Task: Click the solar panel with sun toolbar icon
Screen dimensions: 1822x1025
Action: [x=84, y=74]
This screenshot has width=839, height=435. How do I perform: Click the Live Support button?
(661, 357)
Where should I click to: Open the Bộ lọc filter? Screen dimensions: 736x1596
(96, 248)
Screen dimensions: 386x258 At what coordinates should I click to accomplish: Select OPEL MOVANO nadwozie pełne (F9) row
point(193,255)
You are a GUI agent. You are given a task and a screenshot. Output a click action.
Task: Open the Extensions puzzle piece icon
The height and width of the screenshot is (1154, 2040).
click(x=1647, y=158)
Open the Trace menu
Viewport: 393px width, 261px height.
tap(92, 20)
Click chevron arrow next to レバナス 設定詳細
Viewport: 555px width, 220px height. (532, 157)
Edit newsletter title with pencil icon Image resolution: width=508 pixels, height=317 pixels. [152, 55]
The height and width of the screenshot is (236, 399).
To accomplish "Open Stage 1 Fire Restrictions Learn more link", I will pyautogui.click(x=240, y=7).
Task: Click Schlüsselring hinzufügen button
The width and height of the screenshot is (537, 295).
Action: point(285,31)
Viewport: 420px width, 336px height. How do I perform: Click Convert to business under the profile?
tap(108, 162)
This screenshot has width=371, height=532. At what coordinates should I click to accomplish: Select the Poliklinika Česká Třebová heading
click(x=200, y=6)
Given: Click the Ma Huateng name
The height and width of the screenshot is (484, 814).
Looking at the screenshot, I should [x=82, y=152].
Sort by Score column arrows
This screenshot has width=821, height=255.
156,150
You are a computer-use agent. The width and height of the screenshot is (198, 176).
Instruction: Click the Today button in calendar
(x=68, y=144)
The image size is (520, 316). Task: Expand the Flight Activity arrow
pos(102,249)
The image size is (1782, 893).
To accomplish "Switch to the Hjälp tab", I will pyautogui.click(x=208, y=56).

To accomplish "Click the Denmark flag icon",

= = =

● THE REQUEST
Copy all of the items above word for word, changing nothing.

● PROBLEM SOLUTION
Task: Click the solar panel with sun toolbar icon
Screen dimensions: 1822x1025
Action: [x=84, y=74]
This screenshot has width=839, height=435. How do I perform: Click the Live Support button?
(661, 357)
Where should I click to: Open the Bộ lọc filter? Screen dimensions: 736x1596
(96, 248)
Screen dimensions: 386x258 At what coordinates should I click to accomplish: Select OPEL MOVANO nadwozie pełne (F9) row
point(193,255)
You are a GUI agent. You are given a task and a screenshot. Output a click action.
Task: Open the Extensions puzzle piece icon
The height and width of the screenshot is (1154, 2040).
click(x=1647, y=158)
Open the Trace menu
Viewport: 393px width, 261px height.
tap(92, 20)
Click chevron arrow next to レバナス 設定詳細
Viewport: 555px width, 220px height. (532, 157)
Edit newsletter title with pencil icon Image resolution: width=508 pixels, height=317 pixels. [152, 55]
The height and width of the screenshot is (236, 399).
To accomplish "Open Stage 1 Fire Restrictions Learn more link", I will pyautogui.click(x=240, y=7).
Task: Click Schlüsselring hinzufügen button
The width and height of the screenshot is (537, 295).
Action: point(285,31)
Viewport: 420px width, 336px height. How do I perform: Click Convert to business under the profile?
tap(108, 162)
This screenshot has width=371, height=532. At what coordinates should I click to accomplish: Select the Poliklinika Česká Třebová heading
click(x=200, y=6)
Given: Click the Ma Huateng name
The height and width of the screenshot is (484, 814).
Looking at the screenshot, I should [x=82, y=152].
Sort by Score column arrows
This screenshot has width=821, height=255.
156,150
You are a computer-use agent. The width and height of the screenshot is (198, 176).
Instruction: Click the Today button in calendar
(x=68, y=144)
The image size is (520, 316). Task: Expand the Flight Activity arrow
pos(102,249)
The image size is (1782, 893).
To accomplish "Switch to the Hjälp tab", I will pyautogui.click(x=208, y=56).

To accomplish "Click the Denmark flag icon",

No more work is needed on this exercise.